Monah Abou Alezz bio photo

Monah Abou Alezz

This website provides research updates from Monah Abou Alezz, PhD (he/his/him).

Monah is a postdoctoral researcher in the Bioinformatics Core of the San Raffaele Telethon Institute for Gene Therapy (TIGET), Milan - Italy.

Email Twitter Facebook LinkedIn Instagram Github Stackoverflow ResearchGate ORCID

Current Research

RETROVIRUS-HOST INTERACTIONS AND INNATE IMMUNITY TO GENE TRANSFER

We are studying the molecular mechanisms of host-vector interplay and innate immunity in the context of hematopoietic stem and progenitor cells (HSPC) gene therapy, with particular focus on innate restriction blocks and host responses potentially triggered by the lentiviral vectors (LV) used to convey the therapeutic gene into cells. Clinical application of LV‐based HSPC gene therapy is rapidly becoming a reality. Nevertheless, LV‐mediated signaling and its potential functional consequences on HSPC biology remain poorly understood. The aim is to provide insights into how innate immune signalling may affect human HSC and hematopoietic development in vivo, with potential broad range clinical impact in the field of gene therapy.

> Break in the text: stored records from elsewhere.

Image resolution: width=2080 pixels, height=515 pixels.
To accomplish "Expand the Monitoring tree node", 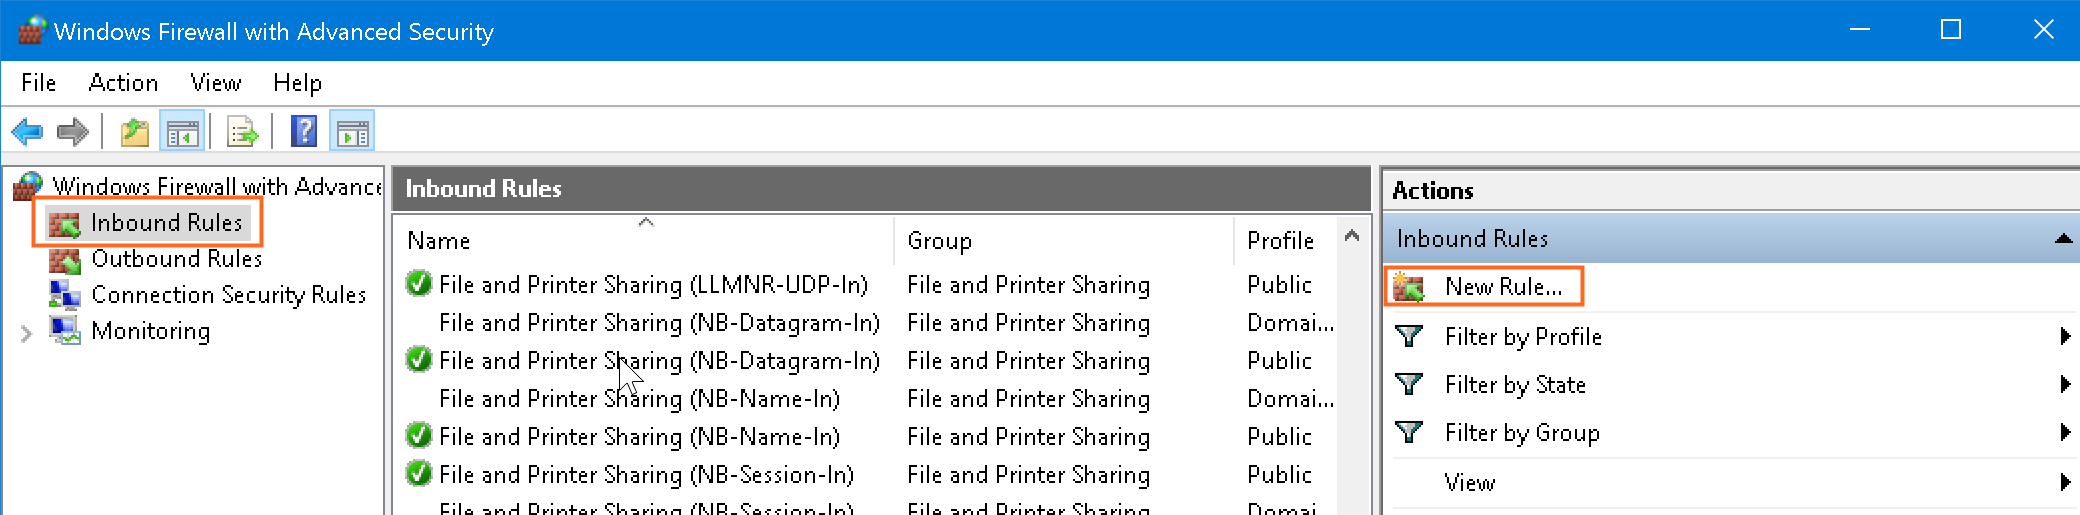I will pyautogui.click(x=26, y=333).
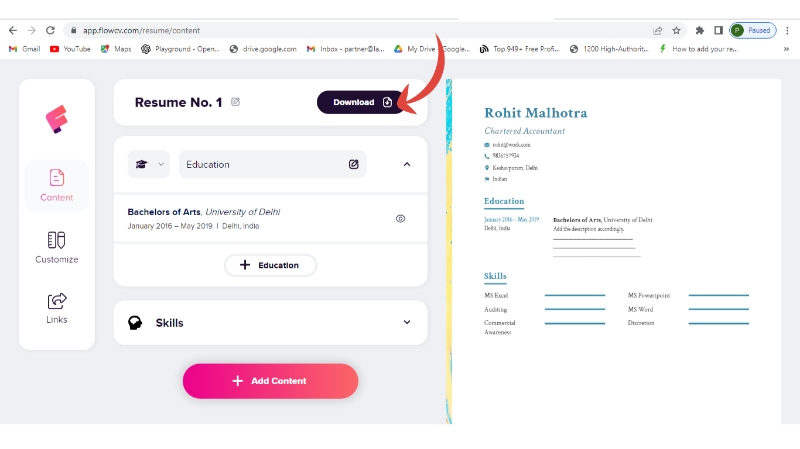Screen dimensions: 800x449
Task: Open the browser extensions puzzle icon
Action: [x=700, y=30]
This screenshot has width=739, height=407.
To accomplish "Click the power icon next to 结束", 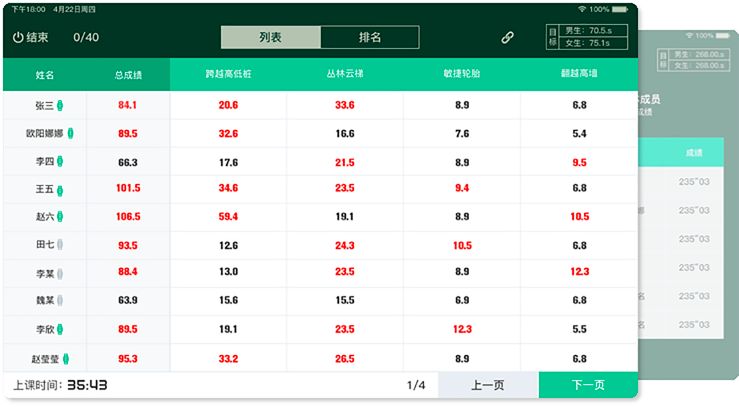I will point(18,38).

HUMAN HEMATOPOIETIC DEVELOPMENT AND DISEASE MODELING

We focus on an ambitious and fundamental research program integrating developmental cell and molecular biology. The overarching research goal is to understand and recapitulate normal and pathological human hematopoietic development, both at the signaling and genetic level, with a particular interest in generating blood cell products to be used in the regenerative medicine framework. Most of the studies harness the potential of human pluripotent stem cells (hPSC; comprising human embryonic stem cells - hESC - and induced pluripotent stem cells - hiPSC). We aim to model hematopoietic development to understand the sequence of events that promotes the generation of hematopoietic stem cells by investigating the molecular mechanisms regulating human hematopoietic commitment and lineage specification using hPSC as well as mouse PSCs and embryos as model systems. Moroever, by exploiting hiPSCs derived from patient affected by hematopoietic disorders, we aim to identify the genetic requirements of specific critical stages of the development of the immune system and investigate the molecular mechanisms at the onset of these hematological diseases, representing the ultimate frontier of functional genetics.